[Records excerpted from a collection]
....................

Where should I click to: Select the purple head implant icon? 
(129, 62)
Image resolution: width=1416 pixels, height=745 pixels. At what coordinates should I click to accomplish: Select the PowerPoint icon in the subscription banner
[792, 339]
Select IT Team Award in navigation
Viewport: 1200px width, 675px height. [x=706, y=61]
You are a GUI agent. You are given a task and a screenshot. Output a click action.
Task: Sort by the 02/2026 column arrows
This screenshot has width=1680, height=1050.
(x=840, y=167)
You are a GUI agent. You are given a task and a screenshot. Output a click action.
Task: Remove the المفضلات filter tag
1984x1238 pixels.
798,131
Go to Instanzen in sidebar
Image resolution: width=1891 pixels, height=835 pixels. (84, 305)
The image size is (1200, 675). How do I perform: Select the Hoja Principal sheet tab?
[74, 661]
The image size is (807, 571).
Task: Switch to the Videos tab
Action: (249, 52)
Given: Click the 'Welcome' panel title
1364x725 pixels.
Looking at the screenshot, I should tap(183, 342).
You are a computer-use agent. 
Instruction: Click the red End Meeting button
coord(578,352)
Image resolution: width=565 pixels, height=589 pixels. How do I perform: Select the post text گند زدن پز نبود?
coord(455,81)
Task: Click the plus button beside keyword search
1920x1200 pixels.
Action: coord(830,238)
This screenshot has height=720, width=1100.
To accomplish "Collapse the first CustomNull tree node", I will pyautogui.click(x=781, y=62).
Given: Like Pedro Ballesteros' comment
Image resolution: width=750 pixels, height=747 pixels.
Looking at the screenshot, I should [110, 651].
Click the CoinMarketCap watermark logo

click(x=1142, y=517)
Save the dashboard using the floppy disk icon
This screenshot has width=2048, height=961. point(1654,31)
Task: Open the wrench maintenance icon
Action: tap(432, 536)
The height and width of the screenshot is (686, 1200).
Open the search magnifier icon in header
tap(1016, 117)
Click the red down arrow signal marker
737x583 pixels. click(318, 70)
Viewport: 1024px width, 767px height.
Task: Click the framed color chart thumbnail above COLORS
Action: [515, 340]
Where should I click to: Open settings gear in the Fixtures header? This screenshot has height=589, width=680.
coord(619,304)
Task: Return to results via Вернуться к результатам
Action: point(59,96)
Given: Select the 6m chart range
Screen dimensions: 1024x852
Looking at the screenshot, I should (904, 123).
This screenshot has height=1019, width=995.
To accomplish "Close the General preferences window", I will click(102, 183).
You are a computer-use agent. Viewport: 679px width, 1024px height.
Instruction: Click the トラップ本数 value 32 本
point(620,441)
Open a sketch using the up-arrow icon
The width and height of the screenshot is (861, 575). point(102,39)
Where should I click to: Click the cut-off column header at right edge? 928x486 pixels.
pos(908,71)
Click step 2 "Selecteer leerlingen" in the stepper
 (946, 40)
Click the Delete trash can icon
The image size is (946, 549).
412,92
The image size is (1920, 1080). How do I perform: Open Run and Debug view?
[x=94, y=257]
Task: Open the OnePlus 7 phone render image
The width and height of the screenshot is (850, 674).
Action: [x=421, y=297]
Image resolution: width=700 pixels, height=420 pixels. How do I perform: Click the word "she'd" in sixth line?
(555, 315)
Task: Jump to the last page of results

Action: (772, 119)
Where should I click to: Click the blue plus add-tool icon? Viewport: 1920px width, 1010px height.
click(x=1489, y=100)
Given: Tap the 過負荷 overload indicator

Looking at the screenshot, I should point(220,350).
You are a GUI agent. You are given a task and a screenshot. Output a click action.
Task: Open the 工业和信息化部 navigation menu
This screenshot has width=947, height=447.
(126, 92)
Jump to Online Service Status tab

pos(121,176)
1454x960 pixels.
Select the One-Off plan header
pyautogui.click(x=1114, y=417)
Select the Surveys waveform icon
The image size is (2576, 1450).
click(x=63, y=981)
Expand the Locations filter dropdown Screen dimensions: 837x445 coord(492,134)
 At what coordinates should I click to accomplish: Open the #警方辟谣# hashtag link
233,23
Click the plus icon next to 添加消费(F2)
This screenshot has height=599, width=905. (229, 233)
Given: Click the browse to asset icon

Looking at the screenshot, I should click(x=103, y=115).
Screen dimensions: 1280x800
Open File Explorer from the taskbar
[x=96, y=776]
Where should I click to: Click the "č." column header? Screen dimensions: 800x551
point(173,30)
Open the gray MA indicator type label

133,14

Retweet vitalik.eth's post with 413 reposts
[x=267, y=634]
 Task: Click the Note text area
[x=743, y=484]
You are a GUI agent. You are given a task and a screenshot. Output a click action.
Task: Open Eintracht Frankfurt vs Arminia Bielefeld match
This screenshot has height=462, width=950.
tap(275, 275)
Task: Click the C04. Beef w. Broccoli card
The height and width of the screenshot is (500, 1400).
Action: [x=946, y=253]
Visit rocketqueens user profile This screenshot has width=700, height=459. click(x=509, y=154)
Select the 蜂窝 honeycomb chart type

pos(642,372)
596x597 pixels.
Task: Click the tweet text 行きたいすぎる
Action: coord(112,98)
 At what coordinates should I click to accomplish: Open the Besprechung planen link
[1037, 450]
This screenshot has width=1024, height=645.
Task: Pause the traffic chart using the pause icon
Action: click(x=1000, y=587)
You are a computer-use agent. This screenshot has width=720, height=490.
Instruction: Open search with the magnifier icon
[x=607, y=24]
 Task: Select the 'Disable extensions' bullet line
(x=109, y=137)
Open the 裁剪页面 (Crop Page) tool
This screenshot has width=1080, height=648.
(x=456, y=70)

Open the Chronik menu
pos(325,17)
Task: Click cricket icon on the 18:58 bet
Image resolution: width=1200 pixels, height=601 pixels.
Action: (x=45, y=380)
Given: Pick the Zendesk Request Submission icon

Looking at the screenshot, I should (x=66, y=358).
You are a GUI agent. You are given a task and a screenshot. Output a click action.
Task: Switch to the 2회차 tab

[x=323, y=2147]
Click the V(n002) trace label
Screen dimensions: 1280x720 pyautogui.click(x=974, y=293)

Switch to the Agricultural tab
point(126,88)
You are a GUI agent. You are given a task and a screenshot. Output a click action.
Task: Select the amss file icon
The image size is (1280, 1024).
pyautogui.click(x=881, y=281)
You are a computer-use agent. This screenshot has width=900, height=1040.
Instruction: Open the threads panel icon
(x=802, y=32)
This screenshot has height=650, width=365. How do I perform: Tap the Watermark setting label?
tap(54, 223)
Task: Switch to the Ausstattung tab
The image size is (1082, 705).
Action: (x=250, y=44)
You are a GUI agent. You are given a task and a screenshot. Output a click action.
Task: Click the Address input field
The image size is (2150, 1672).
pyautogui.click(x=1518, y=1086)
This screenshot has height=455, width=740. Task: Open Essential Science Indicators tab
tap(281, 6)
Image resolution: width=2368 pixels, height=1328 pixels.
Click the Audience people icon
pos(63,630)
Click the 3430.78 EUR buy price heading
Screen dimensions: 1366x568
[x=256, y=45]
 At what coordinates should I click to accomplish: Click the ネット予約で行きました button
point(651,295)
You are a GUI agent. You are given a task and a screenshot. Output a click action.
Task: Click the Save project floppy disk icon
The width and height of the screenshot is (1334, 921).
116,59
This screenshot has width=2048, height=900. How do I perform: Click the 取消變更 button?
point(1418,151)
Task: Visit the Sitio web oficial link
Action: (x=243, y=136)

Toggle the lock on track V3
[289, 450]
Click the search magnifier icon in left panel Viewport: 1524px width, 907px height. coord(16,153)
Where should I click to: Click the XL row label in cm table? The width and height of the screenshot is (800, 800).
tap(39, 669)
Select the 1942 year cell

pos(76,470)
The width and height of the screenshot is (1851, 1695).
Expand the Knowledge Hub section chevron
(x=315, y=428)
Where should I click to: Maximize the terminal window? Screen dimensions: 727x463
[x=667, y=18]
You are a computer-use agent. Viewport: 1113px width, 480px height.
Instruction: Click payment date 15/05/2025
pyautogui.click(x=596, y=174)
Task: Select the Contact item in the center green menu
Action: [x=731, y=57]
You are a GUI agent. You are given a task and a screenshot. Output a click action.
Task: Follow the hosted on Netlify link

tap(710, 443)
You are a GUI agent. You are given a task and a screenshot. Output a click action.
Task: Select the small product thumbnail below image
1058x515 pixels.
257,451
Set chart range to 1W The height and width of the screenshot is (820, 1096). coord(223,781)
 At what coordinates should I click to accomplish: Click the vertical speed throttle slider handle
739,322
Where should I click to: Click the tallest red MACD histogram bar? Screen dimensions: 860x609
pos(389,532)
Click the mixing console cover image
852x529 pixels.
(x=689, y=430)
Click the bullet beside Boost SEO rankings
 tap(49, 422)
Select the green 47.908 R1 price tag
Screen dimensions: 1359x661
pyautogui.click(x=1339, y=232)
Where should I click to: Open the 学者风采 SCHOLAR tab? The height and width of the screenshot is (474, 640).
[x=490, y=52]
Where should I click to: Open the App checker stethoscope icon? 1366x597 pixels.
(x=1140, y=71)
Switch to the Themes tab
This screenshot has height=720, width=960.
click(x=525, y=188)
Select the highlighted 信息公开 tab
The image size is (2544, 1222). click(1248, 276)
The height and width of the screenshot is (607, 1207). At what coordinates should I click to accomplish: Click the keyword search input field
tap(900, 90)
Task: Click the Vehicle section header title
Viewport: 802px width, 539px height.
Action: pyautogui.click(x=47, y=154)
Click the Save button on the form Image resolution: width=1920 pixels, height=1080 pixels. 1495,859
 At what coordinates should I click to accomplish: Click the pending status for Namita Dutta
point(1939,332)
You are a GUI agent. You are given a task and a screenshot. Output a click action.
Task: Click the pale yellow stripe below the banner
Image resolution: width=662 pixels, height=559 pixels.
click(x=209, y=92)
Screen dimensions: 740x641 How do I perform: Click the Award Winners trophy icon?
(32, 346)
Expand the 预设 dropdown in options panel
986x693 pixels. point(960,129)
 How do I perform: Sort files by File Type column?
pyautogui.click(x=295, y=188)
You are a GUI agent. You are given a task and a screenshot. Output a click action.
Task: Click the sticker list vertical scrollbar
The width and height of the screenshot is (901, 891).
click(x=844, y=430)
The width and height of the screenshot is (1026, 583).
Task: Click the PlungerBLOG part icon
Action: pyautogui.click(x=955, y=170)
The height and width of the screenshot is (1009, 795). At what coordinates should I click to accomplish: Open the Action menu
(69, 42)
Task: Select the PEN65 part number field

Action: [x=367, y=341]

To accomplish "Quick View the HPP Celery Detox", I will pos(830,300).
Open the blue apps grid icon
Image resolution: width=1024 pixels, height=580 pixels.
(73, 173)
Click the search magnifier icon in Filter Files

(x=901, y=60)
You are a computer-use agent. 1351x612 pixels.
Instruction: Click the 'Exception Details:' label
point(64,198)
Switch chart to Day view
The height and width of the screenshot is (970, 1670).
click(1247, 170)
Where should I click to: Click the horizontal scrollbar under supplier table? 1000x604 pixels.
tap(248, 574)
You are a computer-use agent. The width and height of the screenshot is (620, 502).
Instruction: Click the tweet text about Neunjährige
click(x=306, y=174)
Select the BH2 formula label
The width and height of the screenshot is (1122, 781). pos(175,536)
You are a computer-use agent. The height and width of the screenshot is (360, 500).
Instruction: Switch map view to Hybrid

....................

> _Brief_
Give the lines between the one holding "has width=720, height=490." and the one holding "Action: (x=45, y=380)", inclusive, again, replacing "magnifier" with "lens" and changing nothing else.

> _Worked answer_
You are a computer-use agent. This screenshot has width=720, height=490.
Instruction: Open search with the lens icon
[x=607, y=24]
 Task: Select the 'Disable extensions' bullet line
(x=109, y=137)
Open the 裁剪页面 (Crop Page) tool
This screenshot has width=1080, height=648.
(x=456, y=70)

Open the Chronik menu
pos(325,17)
Task: Click cricket icon on the 18:58 bet
Image resolution: width=1200 pixels, height=601 pixels.
Action: (x=45, y=380)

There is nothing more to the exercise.